А патефон знает своё — шипит:
У Саньки что-то любовные дела не ладятся. Несмотря на светское приглашение, Соня танцевать не пошла. Она забилась в самый уголок дивана за стол и почему-то покраснела. Мой друг сначала смутился, а затем надулся и холодно сказал:
— Ну, как хочешь…
Я и сам удивляюсь, что это с девкой стало? Была такая охотница потанцевать, а теперь почему-то у неё охоту отбило. Может, ей такое шикарное танго не нравится? А может, и хуже — сам Санька?
Когда пластинку поставили заново, он снова её пригласил уже без всякого этикета, по-свойски:
— Ну, пойдём.
Всё равно не пошла. Только на этот раз чуть не заплакала, аж слёзы на глазах. Танцы расстроились. Послушали арию со второй пластинки. Ничего интересного — кто-то басом аж стонет, что «люди гибнут за металл». А мы и без металла можем погибнуть, если опоздаем в училище с увольнения, поэтому и начали прощаться.
Я с Катей вышел на крыльцо, чтобы сказать ей что-то без свидетелей, а Санька, видимо, с той же целью остался в квартире.

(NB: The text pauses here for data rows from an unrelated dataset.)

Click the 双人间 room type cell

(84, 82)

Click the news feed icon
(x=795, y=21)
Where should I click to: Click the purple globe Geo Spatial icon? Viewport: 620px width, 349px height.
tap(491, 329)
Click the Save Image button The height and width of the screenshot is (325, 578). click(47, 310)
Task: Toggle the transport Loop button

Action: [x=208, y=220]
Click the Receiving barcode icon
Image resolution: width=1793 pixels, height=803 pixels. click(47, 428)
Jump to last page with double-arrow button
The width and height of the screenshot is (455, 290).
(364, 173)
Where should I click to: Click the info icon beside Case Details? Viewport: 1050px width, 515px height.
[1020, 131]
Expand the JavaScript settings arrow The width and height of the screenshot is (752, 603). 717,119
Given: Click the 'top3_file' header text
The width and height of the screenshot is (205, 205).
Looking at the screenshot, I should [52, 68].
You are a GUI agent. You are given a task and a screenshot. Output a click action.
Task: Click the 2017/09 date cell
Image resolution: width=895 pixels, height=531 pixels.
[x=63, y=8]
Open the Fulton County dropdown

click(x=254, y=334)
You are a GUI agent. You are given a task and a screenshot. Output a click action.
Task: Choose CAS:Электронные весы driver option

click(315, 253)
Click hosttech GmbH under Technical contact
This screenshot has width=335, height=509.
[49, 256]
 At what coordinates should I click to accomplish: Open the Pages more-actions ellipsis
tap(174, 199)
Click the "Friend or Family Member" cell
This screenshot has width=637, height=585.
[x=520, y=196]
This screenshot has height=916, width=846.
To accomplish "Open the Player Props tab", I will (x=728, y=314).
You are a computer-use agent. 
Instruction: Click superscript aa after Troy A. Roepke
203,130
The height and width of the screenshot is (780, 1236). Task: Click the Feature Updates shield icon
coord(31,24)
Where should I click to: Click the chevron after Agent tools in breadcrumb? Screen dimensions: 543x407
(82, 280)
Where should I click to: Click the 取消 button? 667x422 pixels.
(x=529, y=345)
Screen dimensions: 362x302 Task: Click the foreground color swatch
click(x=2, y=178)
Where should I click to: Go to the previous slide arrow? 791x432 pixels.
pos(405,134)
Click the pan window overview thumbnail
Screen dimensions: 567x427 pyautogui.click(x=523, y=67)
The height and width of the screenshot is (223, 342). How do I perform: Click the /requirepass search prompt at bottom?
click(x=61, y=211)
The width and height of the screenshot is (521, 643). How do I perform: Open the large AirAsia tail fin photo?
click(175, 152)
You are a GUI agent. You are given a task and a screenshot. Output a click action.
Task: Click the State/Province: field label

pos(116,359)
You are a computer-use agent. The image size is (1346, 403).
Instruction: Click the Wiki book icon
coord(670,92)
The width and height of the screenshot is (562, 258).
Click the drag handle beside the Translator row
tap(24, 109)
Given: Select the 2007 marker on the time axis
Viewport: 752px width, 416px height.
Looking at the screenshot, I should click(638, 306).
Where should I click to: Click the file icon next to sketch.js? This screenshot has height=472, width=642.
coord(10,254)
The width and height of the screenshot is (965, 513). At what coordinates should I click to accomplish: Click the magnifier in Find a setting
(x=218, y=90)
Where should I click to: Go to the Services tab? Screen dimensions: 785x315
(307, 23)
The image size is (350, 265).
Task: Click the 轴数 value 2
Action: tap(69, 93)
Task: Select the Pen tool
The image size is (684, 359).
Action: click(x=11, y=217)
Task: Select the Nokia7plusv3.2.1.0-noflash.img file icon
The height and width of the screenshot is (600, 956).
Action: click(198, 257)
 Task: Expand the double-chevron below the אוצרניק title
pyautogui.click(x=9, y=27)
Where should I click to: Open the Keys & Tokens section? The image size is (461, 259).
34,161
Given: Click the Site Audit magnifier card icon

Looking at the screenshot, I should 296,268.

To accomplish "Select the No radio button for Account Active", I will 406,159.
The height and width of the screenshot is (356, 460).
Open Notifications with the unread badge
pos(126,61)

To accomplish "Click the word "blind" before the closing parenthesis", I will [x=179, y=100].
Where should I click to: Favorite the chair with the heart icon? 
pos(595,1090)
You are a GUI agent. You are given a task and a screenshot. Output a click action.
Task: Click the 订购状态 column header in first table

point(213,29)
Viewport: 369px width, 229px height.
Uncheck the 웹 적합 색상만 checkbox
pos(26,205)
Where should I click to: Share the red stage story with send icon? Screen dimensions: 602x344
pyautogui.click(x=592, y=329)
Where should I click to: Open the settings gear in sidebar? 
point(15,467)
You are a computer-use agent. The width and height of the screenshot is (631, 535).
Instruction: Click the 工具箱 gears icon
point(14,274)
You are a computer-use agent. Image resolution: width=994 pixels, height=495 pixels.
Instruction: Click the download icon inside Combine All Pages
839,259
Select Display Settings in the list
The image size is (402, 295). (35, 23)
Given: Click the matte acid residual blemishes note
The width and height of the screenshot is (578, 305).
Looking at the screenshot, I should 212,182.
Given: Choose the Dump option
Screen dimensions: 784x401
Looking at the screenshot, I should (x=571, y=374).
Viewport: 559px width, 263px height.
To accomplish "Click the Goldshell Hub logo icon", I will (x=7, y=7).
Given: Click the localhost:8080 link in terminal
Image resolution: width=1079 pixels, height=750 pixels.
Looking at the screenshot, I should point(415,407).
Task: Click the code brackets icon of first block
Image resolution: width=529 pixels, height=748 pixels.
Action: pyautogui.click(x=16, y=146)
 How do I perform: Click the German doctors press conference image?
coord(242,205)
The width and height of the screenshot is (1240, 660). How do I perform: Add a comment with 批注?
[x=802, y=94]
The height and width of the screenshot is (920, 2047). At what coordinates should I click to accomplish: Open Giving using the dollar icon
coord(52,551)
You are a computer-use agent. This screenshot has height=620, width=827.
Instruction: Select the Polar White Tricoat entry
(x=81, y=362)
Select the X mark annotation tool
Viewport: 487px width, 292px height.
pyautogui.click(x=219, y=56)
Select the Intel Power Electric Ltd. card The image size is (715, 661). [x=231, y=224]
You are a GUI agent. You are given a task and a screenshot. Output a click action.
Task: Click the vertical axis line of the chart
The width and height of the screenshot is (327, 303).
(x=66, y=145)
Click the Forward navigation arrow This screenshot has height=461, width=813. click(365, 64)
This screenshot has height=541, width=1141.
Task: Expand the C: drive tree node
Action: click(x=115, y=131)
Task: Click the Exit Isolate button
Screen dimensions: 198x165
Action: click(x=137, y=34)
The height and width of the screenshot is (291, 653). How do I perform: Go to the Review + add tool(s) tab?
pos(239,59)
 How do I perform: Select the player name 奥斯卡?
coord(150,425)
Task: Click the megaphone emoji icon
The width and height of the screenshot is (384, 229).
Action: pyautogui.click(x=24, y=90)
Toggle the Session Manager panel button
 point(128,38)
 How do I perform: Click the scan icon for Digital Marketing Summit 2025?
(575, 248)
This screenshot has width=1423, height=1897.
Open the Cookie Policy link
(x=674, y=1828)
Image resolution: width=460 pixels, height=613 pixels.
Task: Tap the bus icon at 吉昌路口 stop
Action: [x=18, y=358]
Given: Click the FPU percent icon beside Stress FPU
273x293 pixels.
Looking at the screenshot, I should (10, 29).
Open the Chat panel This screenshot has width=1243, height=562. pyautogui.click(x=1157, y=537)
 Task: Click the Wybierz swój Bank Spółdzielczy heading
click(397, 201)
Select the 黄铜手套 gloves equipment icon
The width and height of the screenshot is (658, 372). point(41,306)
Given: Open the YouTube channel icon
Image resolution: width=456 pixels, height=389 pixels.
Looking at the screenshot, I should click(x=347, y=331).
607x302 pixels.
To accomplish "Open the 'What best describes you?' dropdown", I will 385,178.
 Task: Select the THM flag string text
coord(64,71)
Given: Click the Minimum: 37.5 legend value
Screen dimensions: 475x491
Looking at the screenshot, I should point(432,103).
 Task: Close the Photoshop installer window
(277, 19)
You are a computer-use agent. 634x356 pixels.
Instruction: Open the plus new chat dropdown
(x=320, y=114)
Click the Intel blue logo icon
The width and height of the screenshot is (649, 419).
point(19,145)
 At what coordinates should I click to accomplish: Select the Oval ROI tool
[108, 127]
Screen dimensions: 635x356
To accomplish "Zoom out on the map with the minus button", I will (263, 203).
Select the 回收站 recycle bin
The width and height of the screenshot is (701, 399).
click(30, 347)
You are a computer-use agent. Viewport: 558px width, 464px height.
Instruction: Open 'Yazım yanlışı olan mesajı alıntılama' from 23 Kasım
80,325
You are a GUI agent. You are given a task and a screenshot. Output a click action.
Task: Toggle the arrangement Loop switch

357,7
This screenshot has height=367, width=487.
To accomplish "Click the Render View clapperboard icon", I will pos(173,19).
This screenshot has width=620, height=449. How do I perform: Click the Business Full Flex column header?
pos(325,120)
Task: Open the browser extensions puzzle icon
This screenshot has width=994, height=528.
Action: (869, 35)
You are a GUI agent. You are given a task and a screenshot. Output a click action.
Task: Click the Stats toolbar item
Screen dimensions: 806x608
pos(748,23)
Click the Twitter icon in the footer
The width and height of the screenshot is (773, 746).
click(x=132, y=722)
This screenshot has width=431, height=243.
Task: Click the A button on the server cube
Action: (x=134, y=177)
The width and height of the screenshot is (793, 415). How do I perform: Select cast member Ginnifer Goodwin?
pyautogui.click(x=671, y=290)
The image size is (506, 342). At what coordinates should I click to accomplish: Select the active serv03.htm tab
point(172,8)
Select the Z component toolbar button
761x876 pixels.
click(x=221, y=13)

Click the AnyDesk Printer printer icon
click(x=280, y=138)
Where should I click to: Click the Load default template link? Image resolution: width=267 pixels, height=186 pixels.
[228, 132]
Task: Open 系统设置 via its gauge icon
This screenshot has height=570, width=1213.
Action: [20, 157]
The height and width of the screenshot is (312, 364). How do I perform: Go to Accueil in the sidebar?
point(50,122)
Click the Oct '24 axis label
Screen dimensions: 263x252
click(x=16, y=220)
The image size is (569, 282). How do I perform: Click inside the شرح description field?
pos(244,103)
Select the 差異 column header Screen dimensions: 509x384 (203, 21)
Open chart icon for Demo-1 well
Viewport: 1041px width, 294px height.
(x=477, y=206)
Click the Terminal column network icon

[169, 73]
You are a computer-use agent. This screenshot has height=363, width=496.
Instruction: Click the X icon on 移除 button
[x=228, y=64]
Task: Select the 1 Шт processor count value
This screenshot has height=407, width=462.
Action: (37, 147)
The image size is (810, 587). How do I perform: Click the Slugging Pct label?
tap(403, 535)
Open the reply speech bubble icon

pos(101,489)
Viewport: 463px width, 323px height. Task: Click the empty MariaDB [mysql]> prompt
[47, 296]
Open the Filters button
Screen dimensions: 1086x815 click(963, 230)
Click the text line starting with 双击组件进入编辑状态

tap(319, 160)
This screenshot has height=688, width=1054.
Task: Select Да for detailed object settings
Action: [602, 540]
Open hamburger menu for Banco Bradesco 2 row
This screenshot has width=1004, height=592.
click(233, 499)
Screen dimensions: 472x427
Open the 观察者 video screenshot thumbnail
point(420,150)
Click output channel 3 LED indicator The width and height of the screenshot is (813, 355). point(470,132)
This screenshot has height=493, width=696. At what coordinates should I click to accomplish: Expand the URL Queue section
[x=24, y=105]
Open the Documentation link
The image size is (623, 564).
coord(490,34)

Разумеется, будет выяснять, что это за фокусы такие его подруга выбрасывает. У меня же думка выпросить у Кати её фотокарточку, но тоже невтерпёж спросить, какая сегодня Кучерявку муха укусила.
— Всё вам надо знать, — с неохотой сказала Катя. — Стыдится Соня: сидит босая, нечего обуть.
— Как?
— А так. Сегодня у туфли подошва отвалилась, а других нет. Пока сношу их к сапожнику, будет сидеть дома и в техникум не пойдёт.
Фотокарточку мне Катя только пообещала, но вместо неё подала что-то другое в руки.
— Не смотри.
Застеснялась и побежала за дверь. Я развернул — носовой платок. Расшитый. А это что-нибудь, хлопцы, да значит, если дивчина дарит платочек со своими инициалами.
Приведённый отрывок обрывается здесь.